That was the first hint that something was wrong. When I got to the office both my parents were there, and together the three of us walked home. I asked why they were at school and why were we going home. It turned out that they had been in a meeting with the principal or nurse or someone when the news came in, and since they were debating whether or not to send the kids home early anyway, my parents offered to just take me home with them. So when they did eventually let out the schools, I was the first one to go home.

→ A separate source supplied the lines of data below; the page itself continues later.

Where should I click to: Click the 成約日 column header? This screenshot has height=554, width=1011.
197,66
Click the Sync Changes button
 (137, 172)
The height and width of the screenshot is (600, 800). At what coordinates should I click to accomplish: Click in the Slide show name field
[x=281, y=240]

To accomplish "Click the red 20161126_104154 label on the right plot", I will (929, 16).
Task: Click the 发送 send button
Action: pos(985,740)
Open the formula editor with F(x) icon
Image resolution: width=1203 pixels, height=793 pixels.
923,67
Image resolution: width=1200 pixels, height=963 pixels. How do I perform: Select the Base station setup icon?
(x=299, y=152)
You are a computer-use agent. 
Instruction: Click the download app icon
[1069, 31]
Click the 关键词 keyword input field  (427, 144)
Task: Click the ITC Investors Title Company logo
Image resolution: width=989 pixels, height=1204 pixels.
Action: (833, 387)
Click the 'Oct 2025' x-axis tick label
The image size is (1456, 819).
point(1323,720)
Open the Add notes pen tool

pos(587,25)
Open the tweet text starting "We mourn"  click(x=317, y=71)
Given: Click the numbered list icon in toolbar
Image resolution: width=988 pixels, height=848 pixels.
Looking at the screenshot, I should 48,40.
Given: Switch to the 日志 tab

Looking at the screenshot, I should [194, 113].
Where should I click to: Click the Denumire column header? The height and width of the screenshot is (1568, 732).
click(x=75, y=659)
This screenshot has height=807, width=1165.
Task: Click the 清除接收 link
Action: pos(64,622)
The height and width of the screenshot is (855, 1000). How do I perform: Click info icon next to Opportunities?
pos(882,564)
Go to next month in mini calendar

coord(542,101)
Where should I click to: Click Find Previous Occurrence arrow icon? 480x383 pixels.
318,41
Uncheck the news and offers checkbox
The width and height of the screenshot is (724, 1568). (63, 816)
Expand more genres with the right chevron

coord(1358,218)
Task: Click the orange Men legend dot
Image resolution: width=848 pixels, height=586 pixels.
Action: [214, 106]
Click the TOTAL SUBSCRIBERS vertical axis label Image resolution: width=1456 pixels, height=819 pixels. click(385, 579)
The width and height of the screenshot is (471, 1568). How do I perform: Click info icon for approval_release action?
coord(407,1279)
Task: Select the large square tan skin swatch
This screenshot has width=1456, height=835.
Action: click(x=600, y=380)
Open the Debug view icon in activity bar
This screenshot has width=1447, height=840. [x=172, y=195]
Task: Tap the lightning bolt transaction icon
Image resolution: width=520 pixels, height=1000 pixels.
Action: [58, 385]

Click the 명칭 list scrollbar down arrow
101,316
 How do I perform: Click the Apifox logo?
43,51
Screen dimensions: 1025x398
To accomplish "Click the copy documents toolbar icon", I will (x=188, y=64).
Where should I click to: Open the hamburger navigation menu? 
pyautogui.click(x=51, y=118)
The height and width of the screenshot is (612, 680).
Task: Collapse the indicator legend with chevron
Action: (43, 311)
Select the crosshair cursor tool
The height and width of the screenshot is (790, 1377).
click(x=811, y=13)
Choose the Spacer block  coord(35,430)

My parents explained what had happened in New York on the walk back. I recognized the World Trade Center from our frequent trips to visit relatives in New York. My grandma sometimes bought theater tickets there on Tuesday mornings, but thankfully she hadn’t gone that Tuesday, and everyone else, even my aunt who lived in Manhattan, was fine.
At home all I wanted to do was watch cartoons and forget everything terrible, but we didn’t have cable and all the channels had news coverage and footage of the towers falling instead of their regular programs. When my brother came home from the middle school, all he and my parents wanted to do was talk about it as well. I didn’t want to do that! I was 10 years old, I was scared, I didn’t understand how such terrible things could happen. So instead, I went up to my parents’ room, where I couldn’t hear them talking, and watched Peter Pan on their television because it was the happiest, most escapist, least worrisome movie I could think of. That was how I coped, and that’s what I associate with 9/11 to this day.
The next day everyone was talking about it at school. One boy was talking about Al-Qaeda and Osama bin Laden, which I’d never heard of before, and we discussed in class why someone might want to hurt us. The weird thing was that my dad had taken my brother and his friend to a Yankees game the week before, and when they passed the skyline on the way home, they had talked about terrorist attacks and what might happen if someone attacked the twin towers (as they had already done in the early 90s, remember). I remember the first anniversary, and the way things changed. Our fourth grade concert that spring, for example, had a patriotic theme, and it didn’t click until years later that that was probably a reaction to 9/11. Things like that.